NASA
and the National Science Foundation have successfully launched and demonstrated
a newly-designed super pressure balloon prototype that may enable a new era of
high-altitude scientific research. The super-pressure balloon ultimately will
carry large scientific experiments to the brink of space for 100 days or more.
The
seven-million-cubic-foot super-pressure balloon is the largest single-cell,
super-pressure, fully-sealed balloon ever flown. When development ends, NASA
will have a 22 million-cubic-foot balloon that can carry a one-ton instrument
to an altitude over three times higher than passenger planes fly.
"This flight
test is a very important step forward in building a new capability for
scientific ballooning based on sound engineering and operational
development," said W. Vernon Jones, senior scientist for suborbital
research at NASA Headquarters in Washington. "The team has further work to
do to enable the super pressure balloon to lift a one-ton instrument to a float
altitude of 110,000 feet, but the team has demonstrated they are on the right
path."
Ultra-long
duration missions using the super pressure balloon cost considerably less than
a satellite and the scientific instruments flown can be retrieved and launched
again, making them ideal very-high altitude research platforms.
The test flight
was launched December 28, 2008, from McMurdo Station, which is the National
Science Foundation's logistics hub in Antarctica. The balloon reached a float
altitude of more than 111,000 feet, and at this writing continues to maintain
it in its 12th day of flight. The flight tested the durability and
functionality of the scientific balloon's unique pumpkin-shaped design and
novel material. The material is a special lightweight polyethylene film, about
the thickness of ordinary plastic food wrap.
"Our balloon
development team is very proud of the tremendous success of the test flight and
is focused on continued development of this new capability to fly balloons for
months at a time in support of scientific investigations," said David
Pierce, chief of the Balloon Program Office at NASA's Wallops Flight Facility
at Wallops Island, VA. "The test flight has demonstrated that 100 day
flights of large, heavy payloads is a realistic goal."
In addition to
the super pressure test flight, two additional long-duration balloons have been
launched from McMurdo during the 2008-2009 campaign. The University of Hawaii
Manoa's Antarctic Impulsive Transient Antenna launched December 21, 2008, and
is still aloft. Its radio telescope is searching for indirect evidence of
extremely high-energy neutrino particles possibly coming from outside our Milky
Way galaxy.
The University of
Maryland's Cosmic Ray Energetics and Mass, or CREAM IV, experiment launched
December 19, 2008, and landed January 6, 2009. The CREAM investigation was used
to directly measure high energy cosmic-ray particles arriving at Earth after originating
from distant supernova explosions elsewhere in the Milky Way galaxy.
The
super-pressure balloon (shown below, with the team) was highlighted in the
National Research Council's decadal survey "Astronomy and Astrophysics in
the New Millennium," and will play an important role in providing
inexpensive access to the near-space environment for science and technology.
NASA and the
National Science Foundation conduct an annual scientific balloon campaign
during the Antarctic summer.
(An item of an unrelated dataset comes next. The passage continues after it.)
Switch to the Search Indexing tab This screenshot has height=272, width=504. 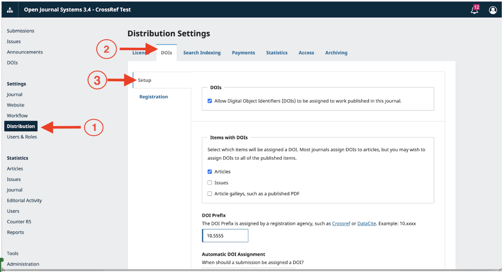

The National Science Foundation manages the US
Antarctic Program and provides logistic support for all U.S. scientific
operations in Antarctica.
The Wallops
Flight Facility is a division of NASA's Goddard Space Flight Center in
Greenbelt, MD. Wallops manages NASA's scientific balloon program for the
Science Mission Directorate. Launch operations are conducted by the Columbia
Scientific Balloon Facility of Palestine, TX which is managed for NASA by the
Physical Science Laboratory of New Mexico State University in Las Cruces.